## WHAT TO DO
Using the records below, write out again exactly the lines that begin at the line containing "Given: Click the" and end at the line containing "The height and width of the screenshot is (878, 822).", and no other lines.

## EXCERPTED DATA
:::::

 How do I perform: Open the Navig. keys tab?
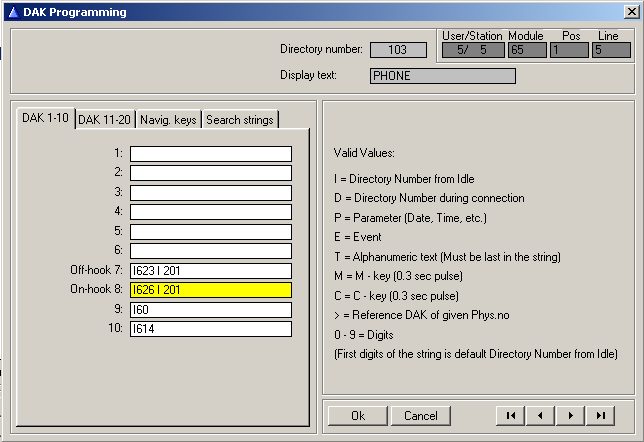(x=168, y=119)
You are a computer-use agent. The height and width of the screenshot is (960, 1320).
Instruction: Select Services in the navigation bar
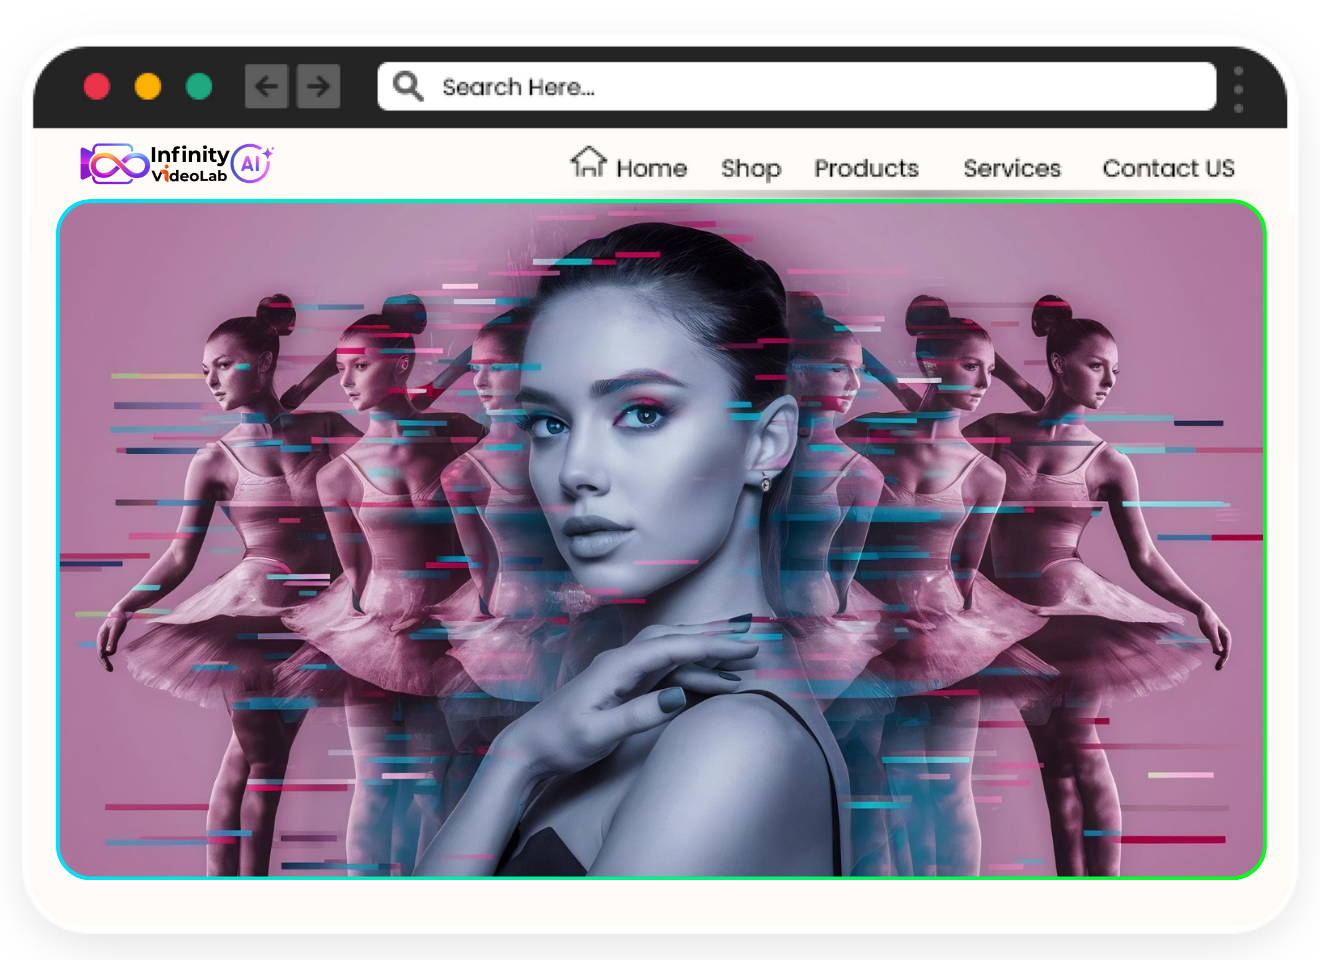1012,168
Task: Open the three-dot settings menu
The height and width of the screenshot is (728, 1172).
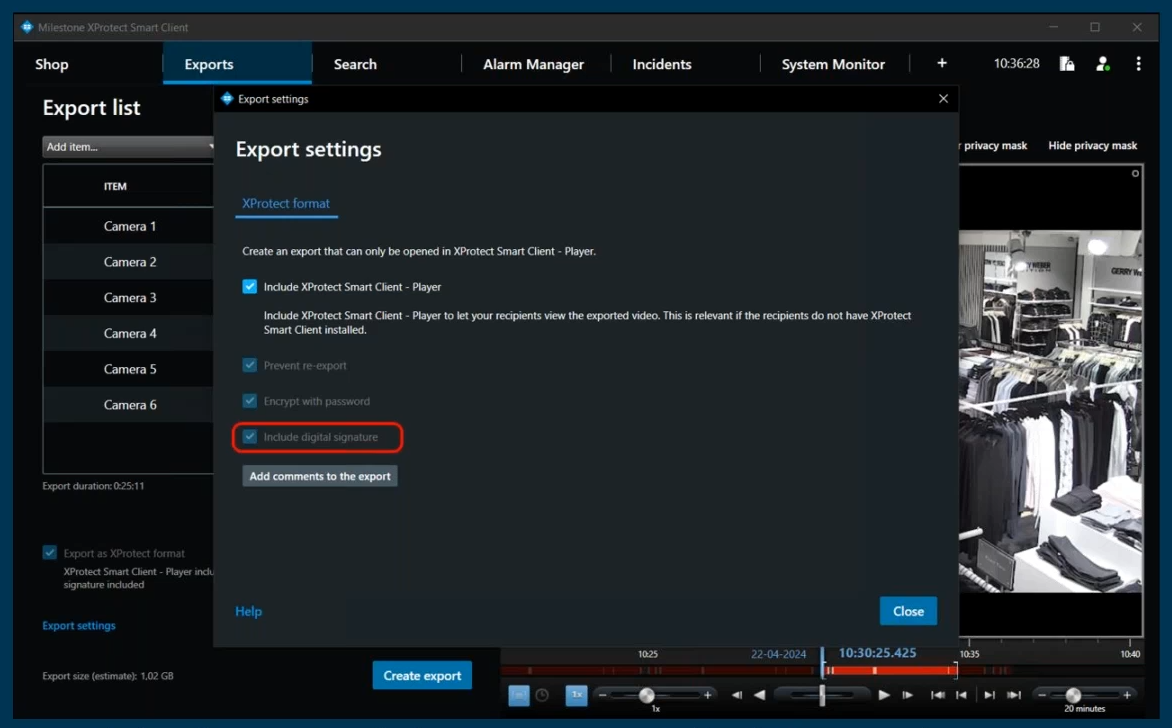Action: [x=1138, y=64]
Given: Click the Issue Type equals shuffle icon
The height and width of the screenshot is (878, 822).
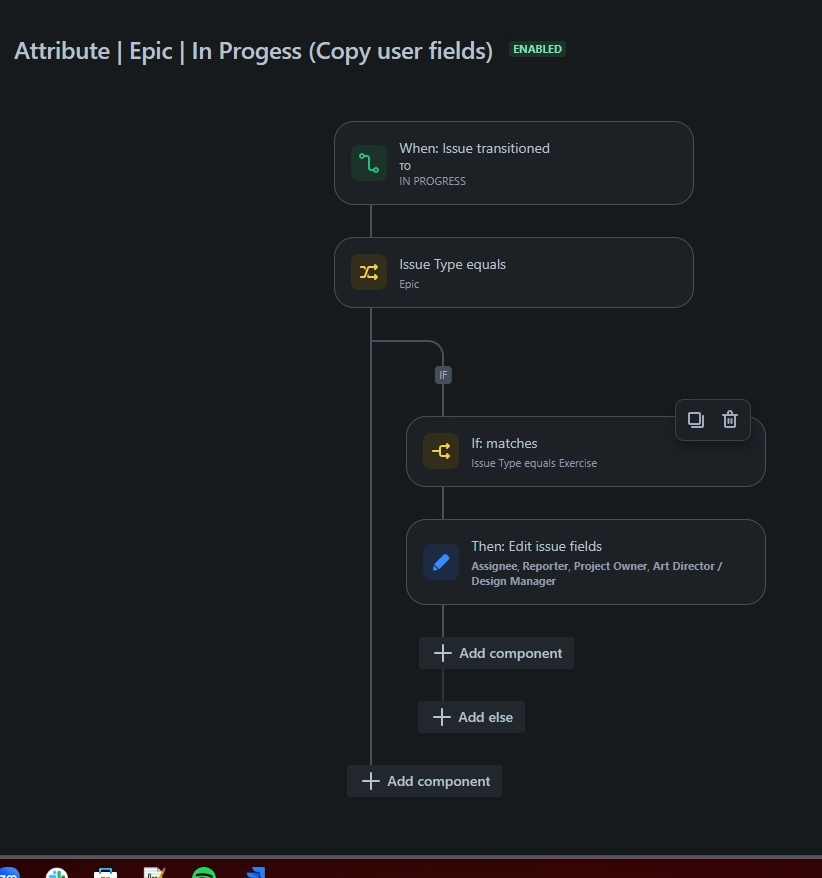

:::::

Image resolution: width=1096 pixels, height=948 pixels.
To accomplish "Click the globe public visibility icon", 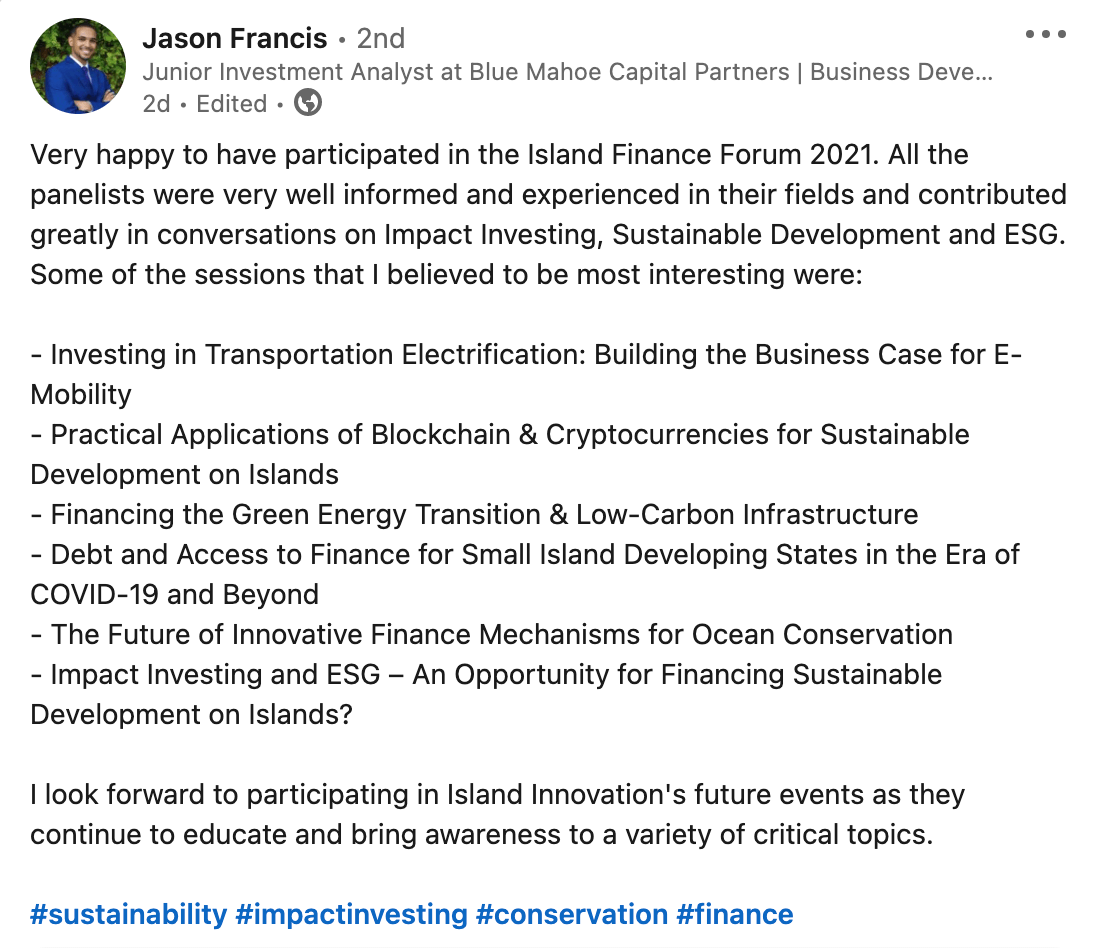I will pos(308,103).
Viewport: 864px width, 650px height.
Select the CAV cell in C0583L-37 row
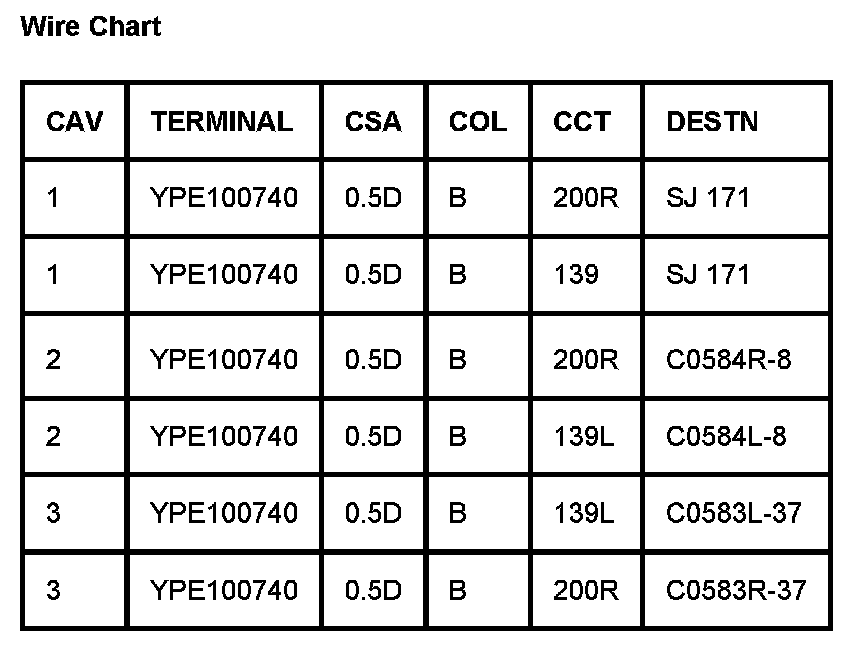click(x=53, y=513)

:::::

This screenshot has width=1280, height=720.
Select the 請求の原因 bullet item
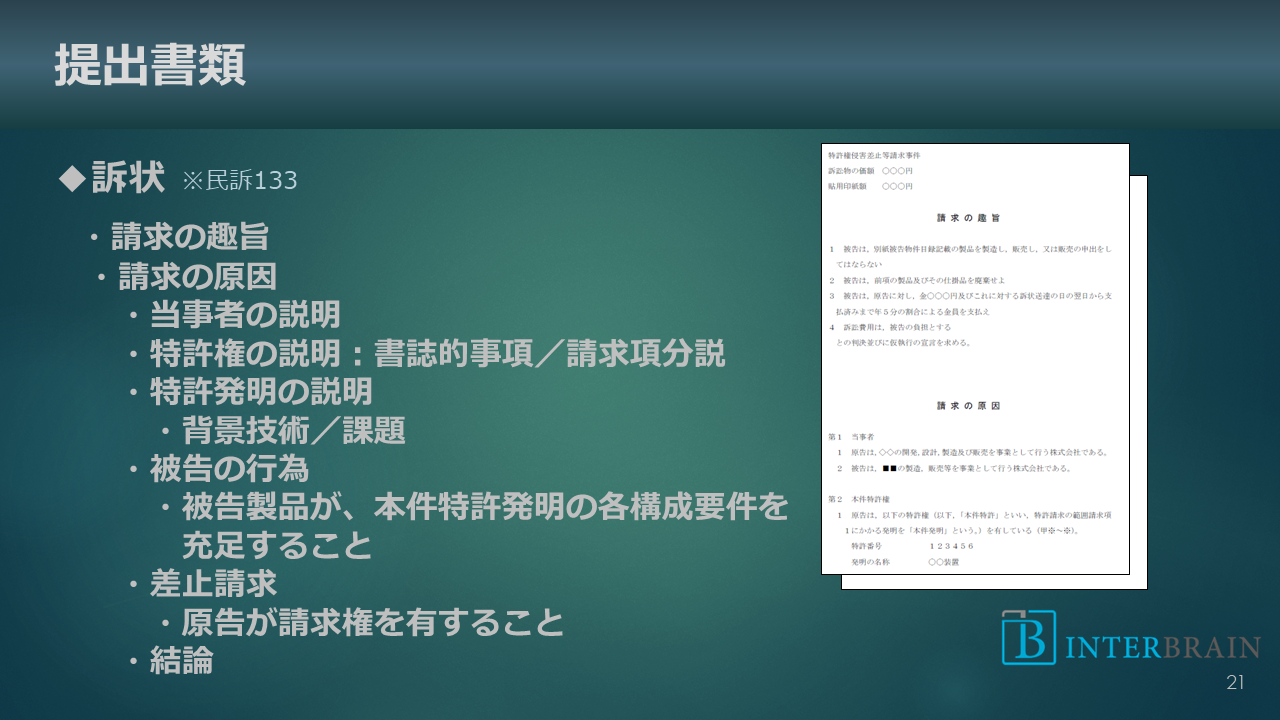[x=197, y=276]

:::::

## ANSWER
Given: Click the Issue Type equals shuffle icon
The height and width of the screenshot is (878, 822).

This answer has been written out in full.